(Excerpted data)
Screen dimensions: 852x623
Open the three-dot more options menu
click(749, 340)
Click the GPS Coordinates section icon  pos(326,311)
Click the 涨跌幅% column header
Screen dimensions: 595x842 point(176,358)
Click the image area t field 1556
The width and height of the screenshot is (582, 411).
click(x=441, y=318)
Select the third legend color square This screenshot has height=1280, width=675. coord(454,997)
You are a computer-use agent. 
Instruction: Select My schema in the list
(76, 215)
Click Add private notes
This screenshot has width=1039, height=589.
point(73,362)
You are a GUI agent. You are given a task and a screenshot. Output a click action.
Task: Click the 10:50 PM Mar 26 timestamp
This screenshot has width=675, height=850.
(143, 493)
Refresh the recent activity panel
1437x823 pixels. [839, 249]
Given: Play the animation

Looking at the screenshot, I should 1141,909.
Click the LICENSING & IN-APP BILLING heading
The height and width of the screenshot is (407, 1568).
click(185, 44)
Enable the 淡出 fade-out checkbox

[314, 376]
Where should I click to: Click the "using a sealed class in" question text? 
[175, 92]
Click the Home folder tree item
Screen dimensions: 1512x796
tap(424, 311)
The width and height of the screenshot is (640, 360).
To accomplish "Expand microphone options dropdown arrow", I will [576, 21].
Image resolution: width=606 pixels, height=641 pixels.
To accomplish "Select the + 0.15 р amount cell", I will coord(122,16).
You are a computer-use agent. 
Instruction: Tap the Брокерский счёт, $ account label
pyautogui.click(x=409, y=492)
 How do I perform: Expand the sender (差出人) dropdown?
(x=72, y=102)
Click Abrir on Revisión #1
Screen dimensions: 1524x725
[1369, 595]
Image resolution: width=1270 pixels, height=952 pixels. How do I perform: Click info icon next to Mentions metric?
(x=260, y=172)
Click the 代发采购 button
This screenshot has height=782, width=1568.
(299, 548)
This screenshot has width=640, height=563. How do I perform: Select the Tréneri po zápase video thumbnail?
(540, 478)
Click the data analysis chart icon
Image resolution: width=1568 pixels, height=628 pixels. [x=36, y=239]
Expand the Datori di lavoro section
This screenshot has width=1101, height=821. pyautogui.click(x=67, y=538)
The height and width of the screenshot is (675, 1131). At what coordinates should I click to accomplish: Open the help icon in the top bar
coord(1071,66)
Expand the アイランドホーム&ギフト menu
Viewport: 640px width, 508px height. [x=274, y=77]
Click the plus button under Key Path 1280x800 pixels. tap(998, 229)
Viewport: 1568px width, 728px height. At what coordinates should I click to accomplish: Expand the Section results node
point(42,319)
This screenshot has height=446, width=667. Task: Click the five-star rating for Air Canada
(End Excerpted data)
» **What to work on**
All that is wanted is a faithful reproduction of the line above with "Expand the アイランドホーム&ギフト menu", the line with "Click the plus", and every line in between.

» **The completed task**
Expand the アイランドホーム&ギフト menu
Viewport: 640px width, 508px height. [x=274, y=77]
Click the plus button under Key Path 1280x800 pixels. tap(998, 229)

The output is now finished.